→ MATERIAL FOR THIS EXERCISE
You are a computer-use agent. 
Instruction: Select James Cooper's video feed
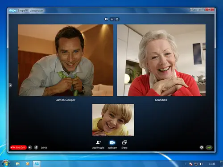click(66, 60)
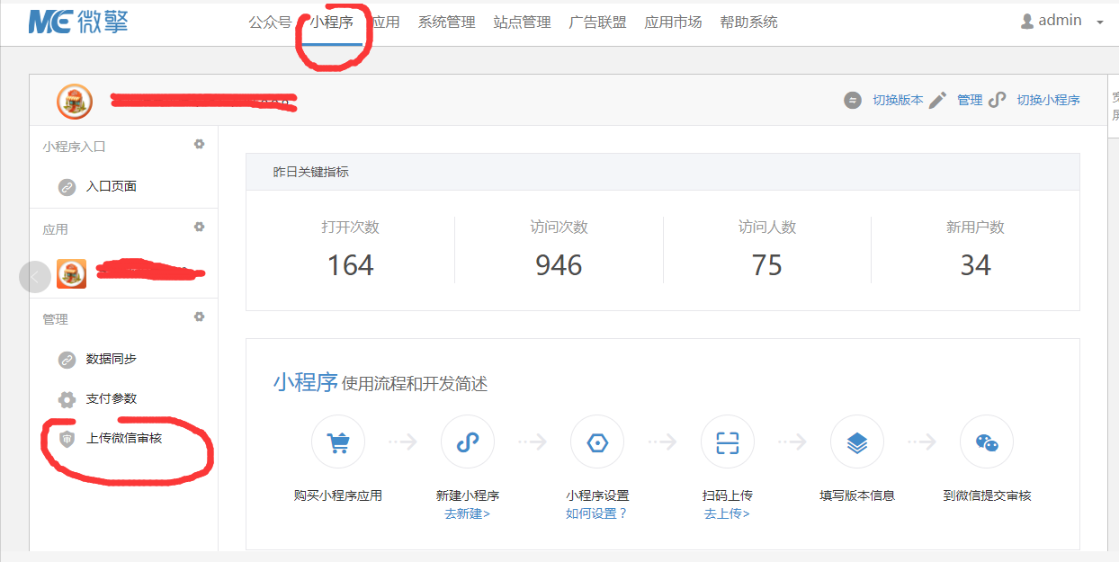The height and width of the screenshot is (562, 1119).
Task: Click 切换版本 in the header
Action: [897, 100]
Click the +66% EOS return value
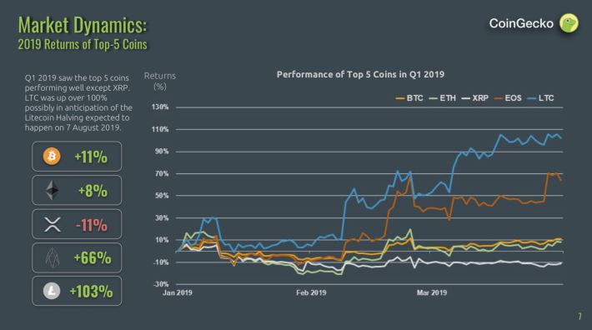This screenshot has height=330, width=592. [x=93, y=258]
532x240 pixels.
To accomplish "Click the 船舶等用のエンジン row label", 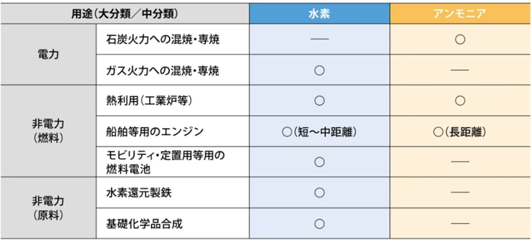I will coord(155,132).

→ PROBLEM TO WORK ON
Stop after the line containing "532x240 pixels.": copy the records exactly from the first line up to there, leaving pictures out.

→ REPLY
You are a computer-use agent. 
Instruction: Select James Cooper's video feed
click(66, 60)
The height and width of the screenshot is (562, 1119).
Task: Click 切换版本 in the header
Action: [897, 100]
Click the +66% EOS return value
This screenshot has height=330, width=592. [x=93, y=258]
532x240 pixels.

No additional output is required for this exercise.